Design Considerations for Multiple Availability Zones in VCF3.11 (NSX-T 3.0.3)
Updated: Oct 30, 2022
NSX-T provides software defined networking for the VCF platform. Prior to VCF4.0, NSX-V was used in the Management domain. This has been replaced by NSX-T starting in VCF4.0.
Edge node appliances provide overlay networking for workload VMs. When deploying VCF in a stretched cluster configuration, there are several things to consider in order to insure performance and availability.
Overlay segments use Tier-1 routers to connect to an edge cluster, which provides gateway services.
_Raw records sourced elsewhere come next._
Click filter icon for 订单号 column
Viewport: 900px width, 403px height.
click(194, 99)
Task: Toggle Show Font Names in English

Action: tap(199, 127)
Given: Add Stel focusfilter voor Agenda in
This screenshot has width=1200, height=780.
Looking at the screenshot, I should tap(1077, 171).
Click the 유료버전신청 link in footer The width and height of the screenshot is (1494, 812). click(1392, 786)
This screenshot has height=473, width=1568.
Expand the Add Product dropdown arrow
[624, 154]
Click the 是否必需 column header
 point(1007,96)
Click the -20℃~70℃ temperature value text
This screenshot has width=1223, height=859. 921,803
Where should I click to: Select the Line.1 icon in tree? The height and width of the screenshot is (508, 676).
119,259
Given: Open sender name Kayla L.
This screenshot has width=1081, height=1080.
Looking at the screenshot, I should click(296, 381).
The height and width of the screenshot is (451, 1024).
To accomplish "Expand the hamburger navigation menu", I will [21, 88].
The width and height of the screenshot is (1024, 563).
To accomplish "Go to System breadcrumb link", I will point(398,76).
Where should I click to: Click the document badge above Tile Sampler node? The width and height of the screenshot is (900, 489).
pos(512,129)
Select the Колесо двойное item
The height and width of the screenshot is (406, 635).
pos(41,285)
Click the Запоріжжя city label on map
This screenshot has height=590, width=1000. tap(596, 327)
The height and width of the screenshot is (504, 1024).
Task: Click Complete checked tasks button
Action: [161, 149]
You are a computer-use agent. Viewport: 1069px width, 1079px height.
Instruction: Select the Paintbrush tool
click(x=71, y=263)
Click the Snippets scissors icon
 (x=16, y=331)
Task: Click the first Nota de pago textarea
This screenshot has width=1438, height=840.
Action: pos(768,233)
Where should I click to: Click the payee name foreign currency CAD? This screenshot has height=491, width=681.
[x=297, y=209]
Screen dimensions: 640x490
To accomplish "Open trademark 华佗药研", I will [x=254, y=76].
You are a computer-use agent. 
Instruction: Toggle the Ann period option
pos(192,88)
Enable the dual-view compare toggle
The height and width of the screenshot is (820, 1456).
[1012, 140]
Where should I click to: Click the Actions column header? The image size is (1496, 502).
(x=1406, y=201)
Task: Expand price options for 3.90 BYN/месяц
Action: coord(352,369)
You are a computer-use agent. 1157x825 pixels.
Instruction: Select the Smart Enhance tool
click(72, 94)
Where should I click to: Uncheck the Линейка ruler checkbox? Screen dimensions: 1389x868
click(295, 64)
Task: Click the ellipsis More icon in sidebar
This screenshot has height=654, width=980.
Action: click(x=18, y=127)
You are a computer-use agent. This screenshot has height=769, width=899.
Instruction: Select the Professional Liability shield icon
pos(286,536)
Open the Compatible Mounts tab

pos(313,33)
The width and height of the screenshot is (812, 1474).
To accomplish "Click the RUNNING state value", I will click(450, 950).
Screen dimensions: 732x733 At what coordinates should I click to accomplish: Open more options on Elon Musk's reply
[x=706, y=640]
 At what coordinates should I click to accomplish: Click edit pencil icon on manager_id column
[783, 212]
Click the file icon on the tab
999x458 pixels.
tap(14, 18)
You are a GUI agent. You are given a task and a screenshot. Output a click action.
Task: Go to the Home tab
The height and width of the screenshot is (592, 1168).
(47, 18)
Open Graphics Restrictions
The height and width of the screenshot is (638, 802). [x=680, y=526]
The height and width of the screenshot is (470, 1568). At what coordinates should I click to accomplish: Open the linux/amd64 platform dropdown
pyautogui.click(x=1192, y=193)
Tier-1 gateways attached to an edge cluster will designate one node as active and the other as standby. The system automatically selects which edge node is active or standby when the Tier-1 is using the "Auto Allocated" setting.
With this configuration, traffic flows out of one of the edge nodes and will switch to the standby node in the event of an edge failure.
It is possible to manually set the "active" edge node vs. using the auto-allocated feature. The disadvantage here is that you cannot use the "Standby Relocation" feature, which will automatically switch the active Tier-1 back to the originally-designated active edge in the event that edge goes down and then comes back up. My recommendation is to use the auto-allocated feature.
With VCF stretched clusters comes the concept of regions and availability zones (AZs). Stretched clusters are an option that customers can use to implement a solution that allows the system to withstand the loss of a physical datacenter site. Workloads can be run across both AZs, and in the event of a site outage, the VMs on the failed site will failover to the surviving site.
In VCF3.X, two edge nodes are installed in each AZ (a total of four in an edge cluster) and are added to an active-active Tier-0.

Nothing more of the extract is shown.